RE: https://mastodon.social/@kottke/116647849282379563

The thing I don't get here, is how?

I understand that AI hallucinates papers, it's very annoying and one of the reasons I don't use it for research.

But you're supposed to go read the paper before you cite it. Evaluate the paper, even. And you can't even skim or uncritically read just the abstract of a paper that doesn't exist.

So a huge number of published academics don't even read what they cite?

It's concerning that there's a higher standard asked of students than professionals.

#academic #academia #AI

@keira_reckons Academics writing papers look at the cites used in papers by academics they like, or know, or they think has a good reputation. That's often good enough when you're under pressure to publish. Sadly. Been there....

@carolannie That makes sense, and seems to be what happened in my nutrition example - all the serious people were citing the same source, so it must be true. Everyone cuts corners at work sometimes.

#### [WORK TASK]
In the post about AI and academic citations, why does the first writer avoid using AI for research?

#### [RAW DATA]

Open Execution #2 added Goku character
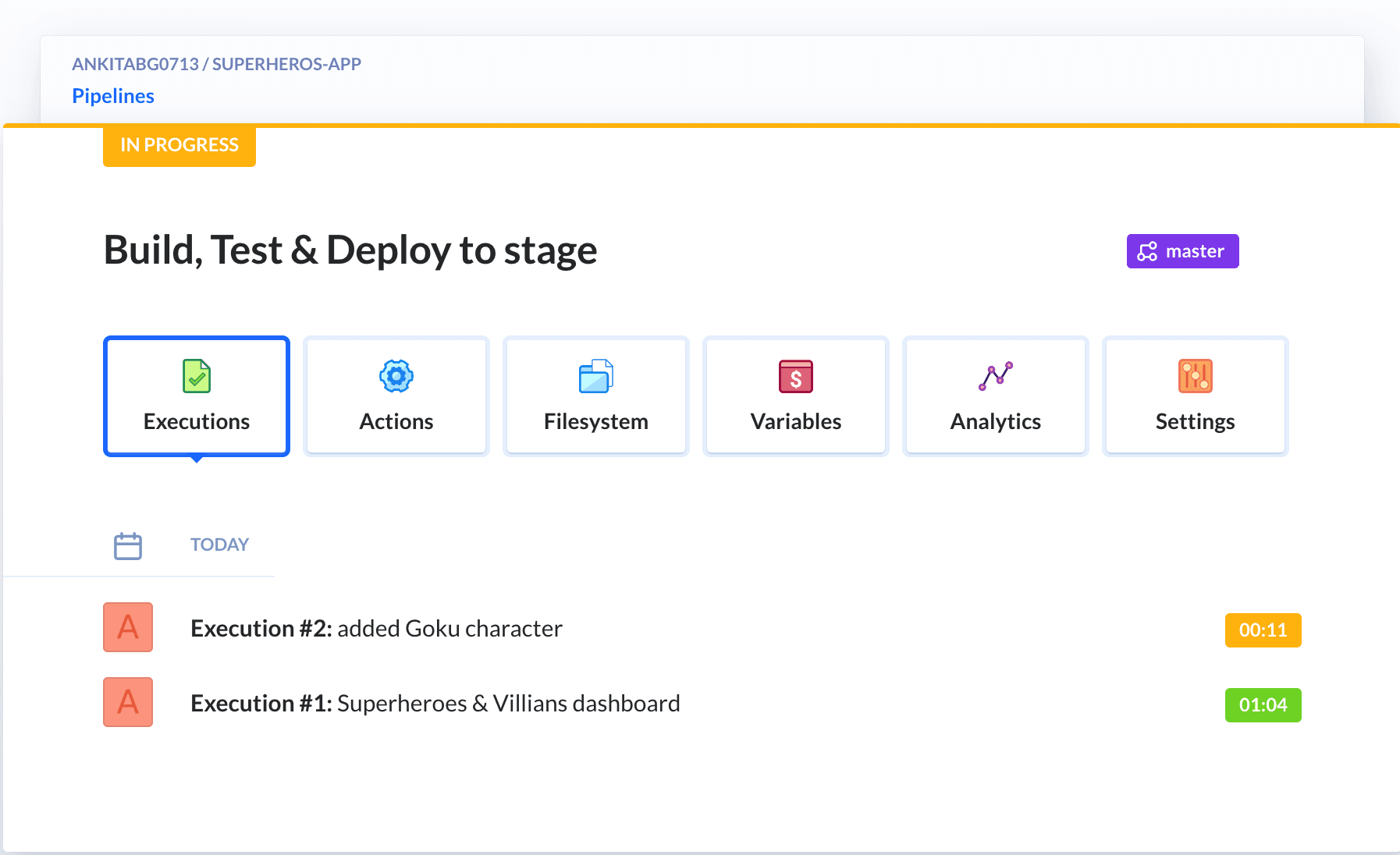This screenshot has height=855, width=1400. [x=376, y=629]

#### [RESPONSE AREA]
Because AI hallucinates papers.